Kenya is paying the price for holding back on the adoption of genetically modified (GM) crops. A recent study by the African Agricultural Technology Foundation (AATF) found that Kenya lost an estimated USD 157 million over the past five years due to delays in approving and commercialising essential GM crops such as Bt maize, Bt cotton, and the late-blight-resistant potato.
According to the AATF, this figure reflects just part of the broader economic and social costs of slow technology adoption, including reduced crop yields, higher import dependence, and missed opportunities to improve farmer livelihoods.
Kenya’s agricultural regulatory system has one of the most extended approval timelines in the world, estimated to be between 12 and 15 years, compared to approximately 7–10 years in countries like Brazil or Argentina. This slow pace has left farmers dependent on costly and less efficient conventional methods.
AATF’s data show that if GM crops had been approved earlier, Kenya could have achieved significant gains in food output, export potential, and environmental protection.
For instance, Bt maize alone accounts for an estimated loss of USD 67 million over five years. Kenya could have produced nearly 194,000 additional tonnes of maize, cutting down imports and improving food security. The adoption of Bt maize would also have reduced pesticide expenses for smallholder farmers.
It has also been estimated that Bt cotton incurs costs of about USD 1.2 million within the same period. Earlier commercialisation could have strengthened Kenya’s textile industry, increased farmer income, and reduced the need for cotton imports.
The 3R-gene potato, resistant to late blight, represents an even larger loss of USD 89 million. Projections suggest that Kenya could gain up to USD 247 million in welfare benefits over 30 years from the full-scale adoption of this initiative.
Altogether, Kenya could have earned nearly USD 467 million in economic value within three decades by adopting these crops promptly.
Kenya’s delayed adoption has left economic losses as noted above. By not deploying GMOs, Kenya has lost crops as a result of climate and environmental changes, which pest- and disease-resistant GM varieties address.
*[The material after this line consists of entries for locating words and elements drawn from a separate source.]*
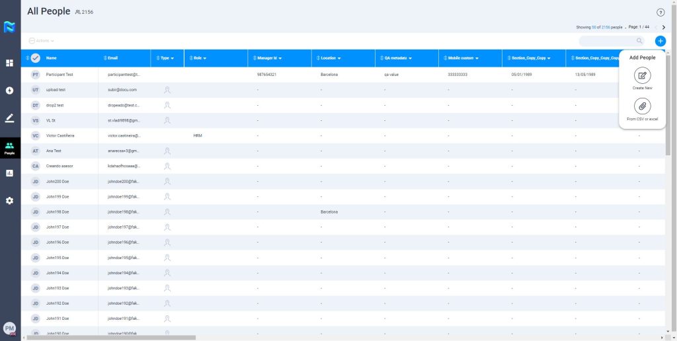This screenshot has width=677, height=341.
Task: Select the Victor Castiñeira row avatar
Action: [x=36, y=135]
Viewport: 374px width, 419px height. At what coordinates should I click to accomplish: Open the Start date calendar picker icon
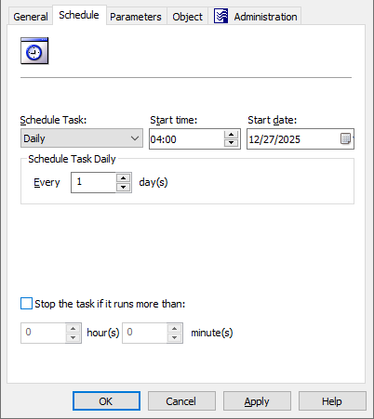[x=345, y=138]
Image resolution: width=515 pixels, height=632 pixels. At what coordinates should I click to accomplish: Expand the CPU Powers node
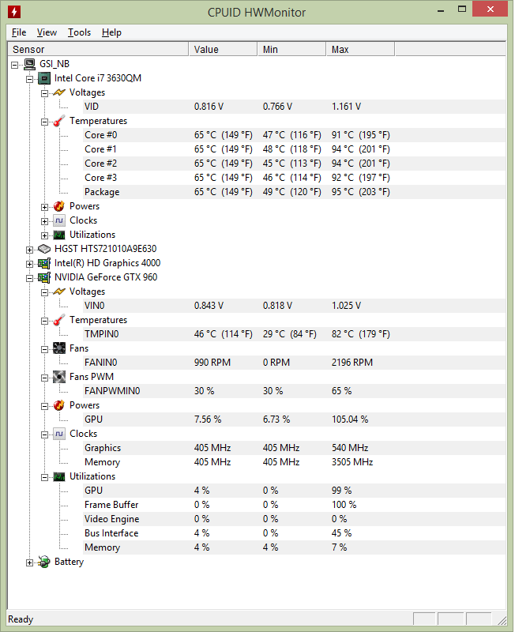(44, 207)
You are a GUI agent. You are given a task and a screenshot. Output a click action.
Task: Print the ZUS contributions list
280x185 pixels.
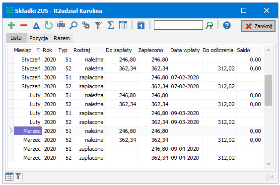61,25
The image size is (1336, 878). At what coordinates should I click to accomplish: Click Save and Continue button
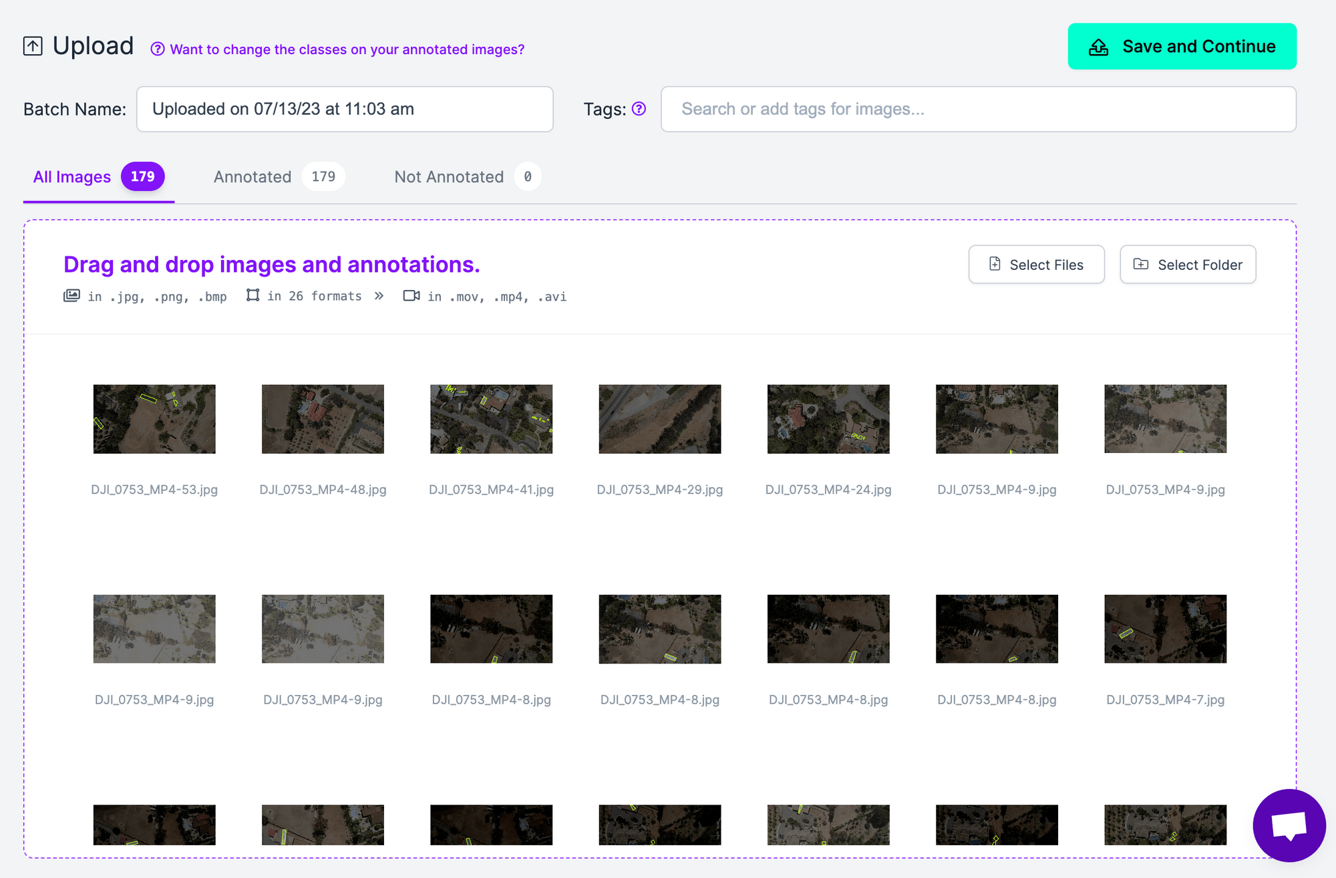point(1182,46)
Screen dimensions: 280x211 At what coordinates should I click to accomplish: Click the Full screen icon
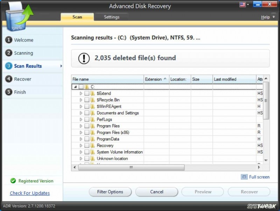pyautogui.click(x=244, y=177)
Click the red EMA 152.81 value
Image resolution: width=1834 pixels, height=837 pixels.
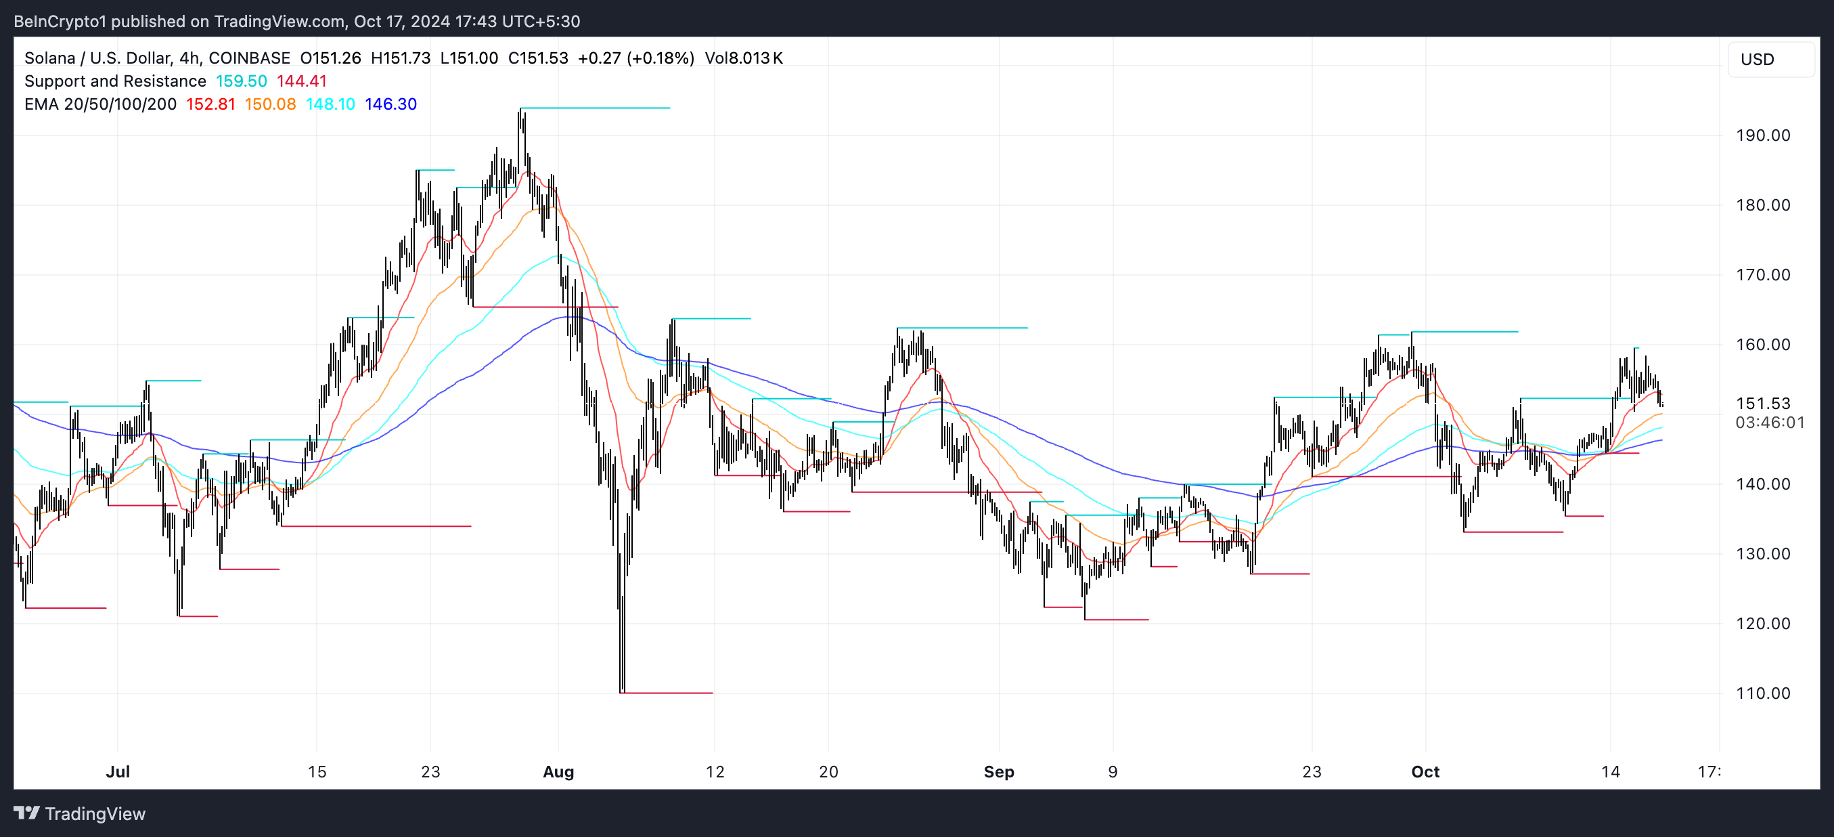point(210,104)
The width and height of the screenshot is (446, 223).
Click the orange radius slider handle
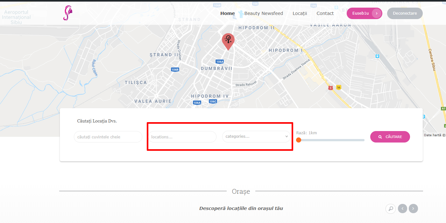pyautogui.click(x=299, y=140)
Adopting Bt maize and cotton could have reduced Kenya’s carbon emissions by up to 0.7 million metric tons of CO₂ per year. GM crops would have reduced pesticide use by 30–50%, thereby improving soil quality and mitigating the health risks associated with chemical exposure. Higher yields from these varieties would also reduce the need for farmland expansion, preventing deforestation and conserving biodiversity.
Across Africa, the debate over GMO adoption isn’t unique to Kenya. In recent months, similar discussions have gained traction in Nigeria, where conversations around the safety, accessibility, and long-term impact of genetically modified crops have sparked national attention.
Kenya’s debate over GM crops has been influenced by politics, misinformation, and litigation. Despite regulatory approval for GM maize in 2022, court injunctions and activist opposition have repeatedly stalled progress. In October 2023, the Environment and Land Court dismissed a petition by the Law Society of Kenya (LSK) that challenged the importation and cultivation of Bt maize, ruling that the regulatory and biosafety bodies had set up adequate frameworks.
As of March 2025, the High Court temporarily halted GM maize imports, citing “insufficient public participation”. These setbacks reveal the need for a more science-policy interface, one that enables transparent communication and evidence-based decision-making.
A recent study published in 2024 assessed the potential impact of Kenya’s late-blight-resistant (3R-gene) potato varieties, Asante, Shangi, and Tigoni. Late blight currently causes yield losses of up to 23%, while farmers spend nearly 12% of production costs on fungicides.
The study estimated that the 3R-gene Shangi variety alone could yield net benefits of KES 845.9 million (USD 8.2 million) annually. However, each year of delay reduces the net present value of these benefits by roughly 36%.
This case demonstrates that every additional year of hesitation translates directly into foregone income for farmers and lost opportunities for food security.
Kenya’s decision to revisit its stance on genetically modified organisms (GMOs) has reignited one of Africa’s most important and divisive conversations: how far should we go in embracing biotechnology to feed a growing continent? For decades, Africa’s agricultural potential has been limited not by lack of land or labour, but by hesitation. Kenya’s GMO debate highlights this tension between old fears and new possibilities, between cautious policymaking and the urgent need for transformation. If the country can streamline regulation, engage the public with transparency, and demonstrate real success through pilot programs, it could set a powerful example for others.
Across the continent, climate pressures are mounting, food prices are rising, and the limits of traditional farming are clear. Science alone won’t solve these challenges, but ignoring it won’t help either. The question now is whether Kenya and Africa can turn this moment of controversy into one of courage. The future of African agriculture may well depend on it.